We do not grow absolutely, chronologically. We grow sometimes in one dimension, and not in another, unevenly. We grow partially. We are relative. We are mature in one realm, childish in another. The past, present, and future mingle and pull us backward, forward, of fix us in the present. ~ Anaïs Nin
My first memory is watching my dad take our cat to be buried. Mom and I are sitting on the couch and staring out the large picture window at the front of the house. It’s nightime and my dad is silhouetted in the streetlight, his shoulders hunched as he’s pulling a wagon behind him containing the cat’s body. Mom is crying and I am about three years old.
The first lie I can remember telling is how I got the cut between my eyes. I was using a butter knife to open the paper on top of a peanut butter jar and I didn’t know enough to not point the knife in the direction of my face. It slipped and stabbed me right between my eyebrows. I told my parents that the refrigerator door had stuck and popped open and hit me in the face. Because I was seven, I was too dumb to realize that not only was I not tall enough for the door to make that particular point of contact but the peanut butter jar and knife were on the counter. I got one stitch for that incident and am lucky it missed my eyes.
The first memory I have of being scared to death is when it snowed at our apartment complex. There was a very tall hill at the end of a long parking lot and we decied to tube down the snow covered slope. Kind of like bowling with a really tall starting point and long lane. My parents allowed me to go down by myself and I flew like the wind, turning in circles and bouncing as I hit the pavement. Then, faster than I could realize, I felt a hard thunk and found myself with my torso curled over my lap. I had gotten stuck under the back of my dad’s car and gone in butt first. I couldn’t move, my face was in my lap and all I could see was my dad’s feet running toward me. I was thankfully uninjured and just very sore but all tubing down that hill immediately stopped for me and I was never as fearless again.
My first memory of my parents divorce is coming home from school and being told we were moving to Illinois and that my dad wasn’t coming. My second memory was being called to the principal’s office in Illinois only to turn the corner and see the back of my dad, who I hadn’t seen for six months, standing there casually talking to someone in the office. He had come to take me back to the only place I had never known as home. I don’t have a memory of how we got back to my mom but that’s obviously where we ended up because seeing Dad became more like visiting than it should have.
The first boy I ever kissed was a ginger before “gingers” existed. He was tall and built like a football player. It was Fourth of July, the summer between eighth and ninth grade. He and I had shared an English class and he happened to be friends with the boy one of my best friends liked. Her and I had the house to ourselves so we invited them over. I only remember the tingles that ran up my spine when his hand grazed my bare side, because I was wearing jean shorts and a cut off tshirt. We talked on the phone for most of the summer but there was a lot of pressure from him to do things I refused to do at 14, despite my cut off shirt giving a different impression, so when the school year came around, he ignored me for a cheerleader with a funny name. Did I mention he had a lisp? And that I hated him after that?

[Data to examine]:
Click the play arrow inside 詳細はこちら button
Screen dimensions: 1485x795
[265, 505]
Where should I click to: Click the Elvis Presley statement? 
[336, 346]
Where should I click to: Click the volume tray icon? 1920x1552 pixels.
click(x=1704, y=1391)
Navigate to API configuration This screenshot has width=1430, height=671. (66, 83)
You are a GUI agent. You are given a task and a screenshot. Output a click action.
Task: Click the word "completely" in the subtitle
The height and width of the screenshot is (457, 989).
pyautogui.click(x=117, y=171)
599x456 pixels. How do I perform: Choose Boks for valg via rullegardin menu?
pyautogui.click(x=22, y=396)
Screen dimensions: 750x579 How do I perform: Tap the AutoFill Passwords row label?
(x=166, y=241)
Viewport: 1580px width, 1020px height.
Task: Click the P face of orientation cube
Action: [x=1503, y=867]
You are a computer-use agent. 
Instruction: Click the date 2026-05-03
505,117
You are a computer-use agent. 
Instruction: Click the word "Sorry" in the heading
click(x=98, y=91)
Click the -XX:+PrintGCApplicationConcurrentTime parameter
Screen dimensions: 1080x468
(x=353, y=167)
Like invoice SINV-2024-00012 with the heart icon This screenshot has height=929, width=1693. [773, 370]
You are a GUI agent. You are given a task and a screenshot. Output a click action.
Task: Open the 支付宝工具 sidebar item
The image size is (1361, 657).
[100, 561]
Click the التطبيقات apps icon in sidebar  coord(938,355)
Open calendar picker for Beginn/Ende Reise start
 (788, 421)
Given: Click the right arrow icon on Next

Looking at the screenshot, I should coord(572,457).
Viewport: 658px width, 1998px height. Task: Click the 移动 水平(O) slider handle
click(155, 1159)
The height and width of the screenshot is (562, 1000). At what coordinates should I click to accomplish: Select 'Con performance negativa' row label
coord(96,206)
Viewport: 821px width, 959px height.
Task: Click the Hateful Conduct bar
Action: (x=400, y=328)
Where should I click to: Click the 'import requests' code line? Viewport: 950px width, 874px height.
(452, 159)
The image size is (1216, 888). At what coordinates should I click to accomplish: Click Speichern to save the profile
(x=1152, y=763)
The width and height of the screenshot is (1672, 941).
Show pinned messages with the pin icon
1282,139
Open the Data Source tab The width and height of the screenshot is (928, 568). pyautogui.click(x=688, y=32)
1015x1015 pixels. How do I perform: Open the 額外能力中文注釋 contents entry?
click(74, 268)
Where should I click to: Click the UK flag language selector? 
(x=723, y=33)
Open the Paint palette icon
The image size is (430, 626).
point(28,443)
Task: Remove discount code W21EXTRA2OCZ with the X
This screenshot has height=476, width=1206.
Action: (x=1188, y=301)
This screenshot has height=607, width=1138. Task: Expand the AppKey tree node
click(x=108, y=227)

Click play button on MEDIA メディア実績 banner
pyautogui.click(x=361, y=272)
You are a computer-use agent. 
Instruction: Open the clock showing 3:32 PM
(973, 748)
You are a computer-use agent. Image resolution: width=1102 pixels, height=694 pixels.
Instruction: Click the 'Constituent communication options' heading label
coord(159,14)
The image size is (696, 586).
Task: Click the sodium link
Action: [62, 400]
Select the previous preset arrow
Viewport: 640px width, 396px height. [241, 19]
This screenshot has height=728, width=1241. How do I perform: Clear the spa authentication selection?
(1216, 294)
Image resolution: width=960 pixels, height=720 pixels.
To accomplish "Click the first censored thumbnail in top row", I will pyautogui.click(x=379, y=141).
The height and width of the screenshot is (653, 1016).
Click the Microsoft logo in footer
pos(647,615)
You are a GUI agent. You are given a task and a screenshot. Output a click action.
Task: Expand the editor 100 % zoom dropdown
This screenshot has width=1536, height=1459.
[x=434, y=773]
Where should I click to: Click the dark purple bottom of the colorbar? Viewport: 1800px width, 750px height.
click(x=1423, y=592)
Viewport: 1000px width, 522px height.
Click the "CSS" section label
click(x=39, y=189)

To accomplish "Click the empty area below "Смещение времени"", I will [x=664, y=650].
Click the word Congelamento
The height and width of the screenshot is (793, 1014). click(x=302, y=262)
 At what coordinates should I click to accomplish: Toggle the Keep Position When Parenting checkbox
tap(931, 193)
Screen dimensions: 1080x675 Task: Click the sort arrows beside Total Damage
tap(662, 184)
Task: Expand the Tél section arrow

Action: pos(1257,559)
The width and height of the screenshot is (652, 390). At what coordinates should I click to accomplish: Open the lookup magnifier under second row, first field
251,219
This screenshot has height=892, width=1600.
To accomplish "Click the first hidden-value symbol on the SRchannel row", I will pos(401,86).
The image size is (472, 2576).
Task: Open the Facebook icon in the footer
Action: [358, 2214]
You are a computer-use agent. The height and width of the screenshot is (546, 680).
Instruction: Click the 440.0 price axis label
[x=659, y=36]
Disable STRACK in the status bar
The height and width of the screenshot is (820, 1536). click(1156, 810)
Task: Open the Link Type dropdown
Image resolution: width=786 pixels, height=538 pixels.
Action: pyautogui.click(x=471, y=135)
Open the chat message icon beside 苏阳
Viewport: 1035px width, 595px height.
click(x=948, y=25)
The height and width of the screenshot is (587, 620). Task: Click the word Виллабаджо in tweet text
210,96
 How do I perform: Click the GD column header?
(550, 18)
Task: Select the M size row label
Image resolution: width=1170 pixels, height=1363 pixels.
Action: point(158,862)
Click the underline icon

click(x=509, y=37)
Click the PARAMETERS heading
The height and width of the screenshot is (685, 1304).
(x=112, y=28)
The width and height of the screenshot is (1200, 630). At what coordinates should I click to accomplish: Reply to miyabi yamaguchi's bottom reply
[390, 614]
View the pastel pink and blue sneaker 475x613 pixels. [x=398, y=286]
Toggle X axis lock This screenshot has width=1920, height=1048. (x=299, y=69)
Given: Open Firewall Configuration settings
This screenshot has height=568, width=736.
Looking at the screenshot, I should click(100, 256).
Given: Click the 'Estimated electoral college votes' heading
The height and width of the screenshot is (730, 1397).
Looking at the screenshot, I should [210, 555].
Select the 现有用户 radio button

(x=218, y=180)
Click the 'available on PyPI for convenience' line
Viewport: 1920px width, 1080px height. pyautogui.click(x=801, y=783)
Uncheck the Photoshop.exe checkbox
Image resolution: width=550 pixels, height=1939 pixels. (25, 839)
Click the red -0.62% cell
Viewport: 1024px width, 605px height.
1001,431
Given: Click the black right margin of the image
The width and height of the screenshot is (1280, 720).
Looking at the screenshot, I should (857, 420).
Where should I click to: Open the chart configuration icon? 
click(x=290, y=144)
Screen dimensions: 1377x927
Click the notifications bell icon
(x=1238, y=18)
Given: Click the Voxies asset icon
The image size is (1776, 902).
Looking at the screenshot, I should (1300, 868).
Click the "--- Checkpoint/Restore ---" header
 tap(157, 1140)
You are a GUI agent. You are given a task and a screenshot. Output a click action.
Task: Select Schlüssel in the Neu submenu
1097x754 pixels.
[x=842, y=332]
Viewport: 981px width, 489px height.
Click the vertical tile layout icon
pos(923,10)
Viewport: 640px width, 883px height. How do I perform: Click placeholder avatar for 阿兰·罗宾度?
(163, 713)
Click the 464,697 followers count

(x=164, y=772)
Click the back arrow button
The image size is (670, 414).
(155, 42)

[What you need to do]:
(1) In the essay about first memories, what did the writer tell the parents had caused the cut between the eyes?
(2) Write what comes next in the essay about first memories, picking up after its final sentence.
The rows above are separate material, unrelated to the essay about first memories.

[Task-by-task results]:
(1) That the refrigerator door had stuck, popped open, and hit the writer in the face.

(2)
The first two guys I actually officially dated broke up with me because I wouldn’t sleep with them. One of them actually did it to have sex with my best friends older sister. She had his kid and hasn’t heard from him since. I laugh everytime I think about that.
The first time I learned to pick my friends wisely was after finding out two people who I considered my bestest friends ever stole from my mom. Stole enough for it to go through the court system. I was punished too because my actions had allowed them the access they needed to steal but only because I trusted that they wouldn’t do something like that. I spent ten hours doing community service and went into my junior year friendless. It took quite awhile before I realized I didn’t need friends like that anyway.
The first boy I loved was the first one I slept with and the first one who really broke my heart. He was in the Army, stationed in North Carolina and I met him during one of the long summers I would spend visiting my dad. We met over AOL because that was all the rage back then and the first night we spoke on the phone, we talked for eight hours. He apparently said all the right things because by the time I went back home, I was in love, not a virgin and in a long distance relationship. This lasted through my senior year of high school until he ended it two weeks before my 18th birthday and four weeks before my senior prom. I was devastated and I moved on by partying pretty hard with my friends and kissing a lot of other boys. Just kissing.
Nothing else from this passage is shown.